Yorkshire Times
A Voice of the Free Press
Jan Harris
Deputy Group Editor
1:00 AM 23rd February 2024

The Snow Moon Rises

Image by Anja from Pixabay
Image by Anja from Pixabay
The February Snow moon will peak on Saturday 24 February but you can probably see it in the sky for a couple of days either side of the peak, that is if the sky stays cloud-free.

It is called a Snow moon because it appears during one of the coldest periods of the year, along with heavy snowfall, as often February can be the coldest and snowiest month of the year.

Some Native American tribes gave the February moon the name of Hunger Moon because of the scarce food resources and difficult winter hunting conditions.

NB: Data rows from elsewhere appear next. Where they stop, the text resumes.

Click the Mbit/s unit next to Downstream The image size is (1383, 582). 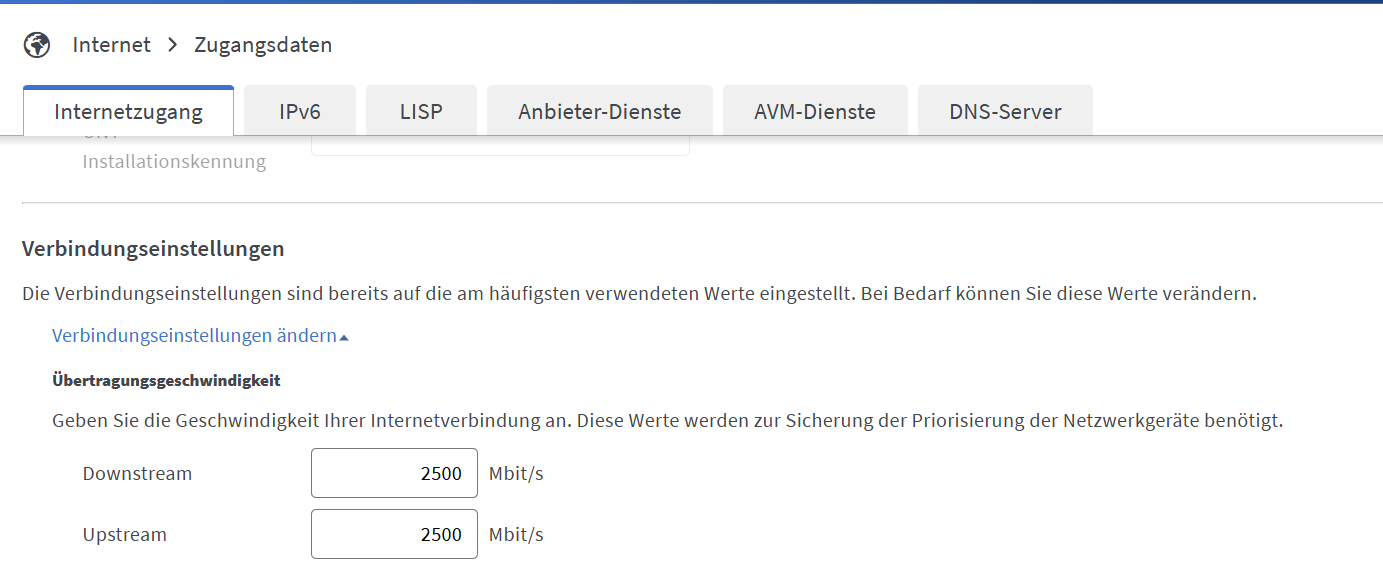point(516,473)
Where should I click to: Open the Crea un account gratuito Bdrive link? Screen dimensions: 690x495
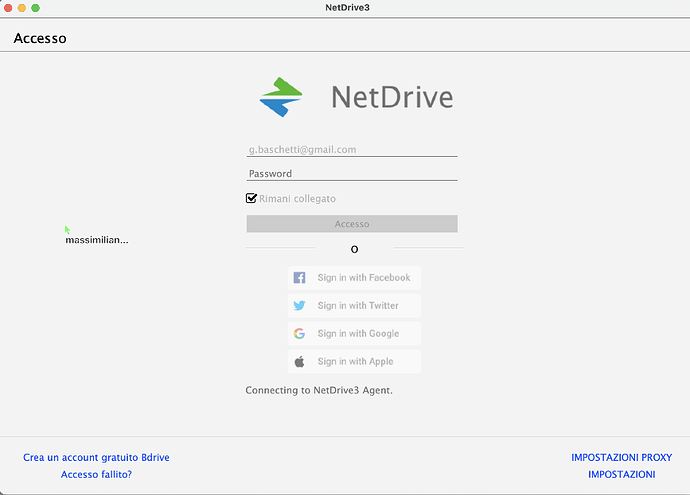96,458
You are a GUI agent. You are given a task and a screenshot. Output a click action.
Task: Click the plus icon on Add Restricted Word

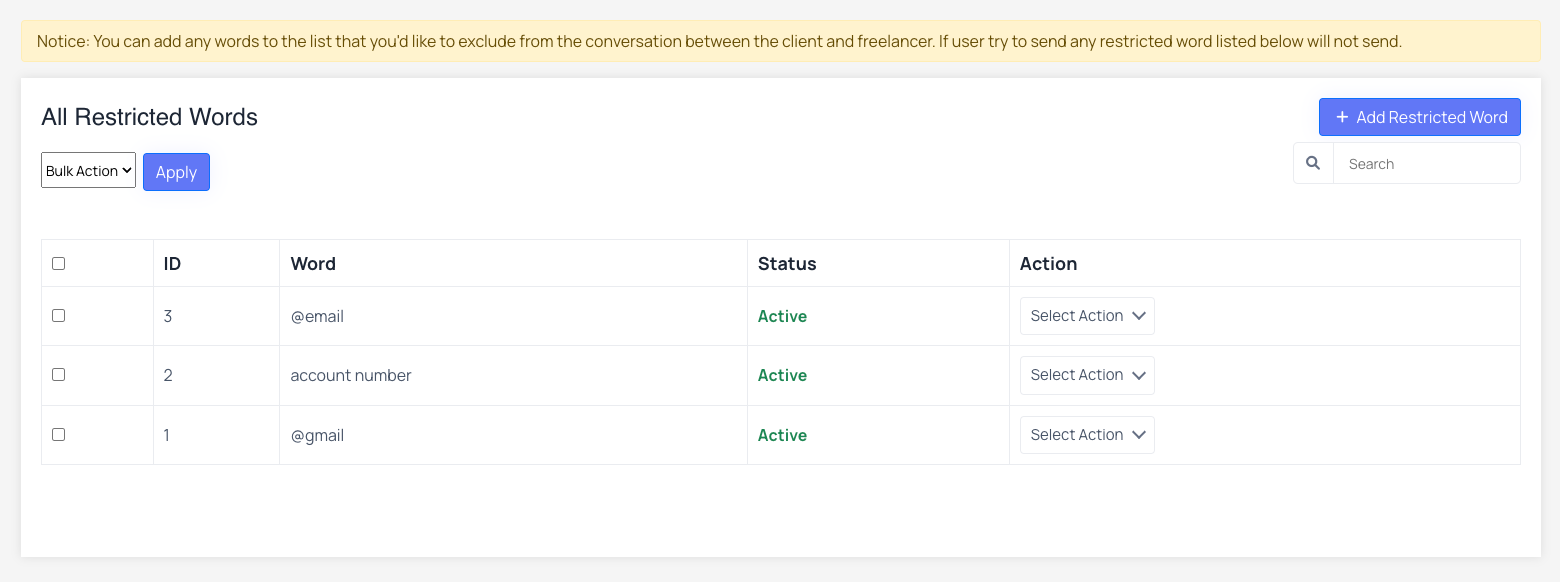(x=1341, y=117)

Tips for seeing a full moon

Moons rise in the east and set in the west
If viewing from inside your house it is best to turn off lights so as to view the night sky
If outside it is best to go somewhere high so you can see the moon rise above the horizon
Viewing outside is the best and away from street lights and light pollution

Why a full moon?

Image by Henryk Niestrój from Pixabay
Image by Henryk Niestrój from Pixabay
Full moons occur every 29.5 days or so as the moon moves to the side of Earth directly opposite the sun, reflecting the sun's rays off its full face and appearing as a brilliant, perfectly circular disk.

A full moon occurs when the moon's earth-facing side is completely illuminated by the sun. Scientists say that when you see the moon looking really large as it rises in the sky your brain is actually playing a trick on you.

There are many reasons as to why this is, but the main theory is that when the moon is low on the horizon it can be compared to earthly things, like buildings and trees, and this is why it seems huge.

Full moons in 2024

Wolf Moon - 25 January
Snow Moon - 24 February
Worm Moon - 25 March
Pink Moon - 24 April
Flower Moon - 23 May
Strawberry Moon - 22 June
Buck Moon - 21 July
Sturgeon Moon - 19 August (Blue Moon)
Harvest Moon - 18 September (supermoon)
Hunter’s Moon - 17 October
Beaver Moon - 15 November
Cold Moon - 15 December

Many of these ancient moon names have been given based on the behaviour of the plants, animals, or weather during that month.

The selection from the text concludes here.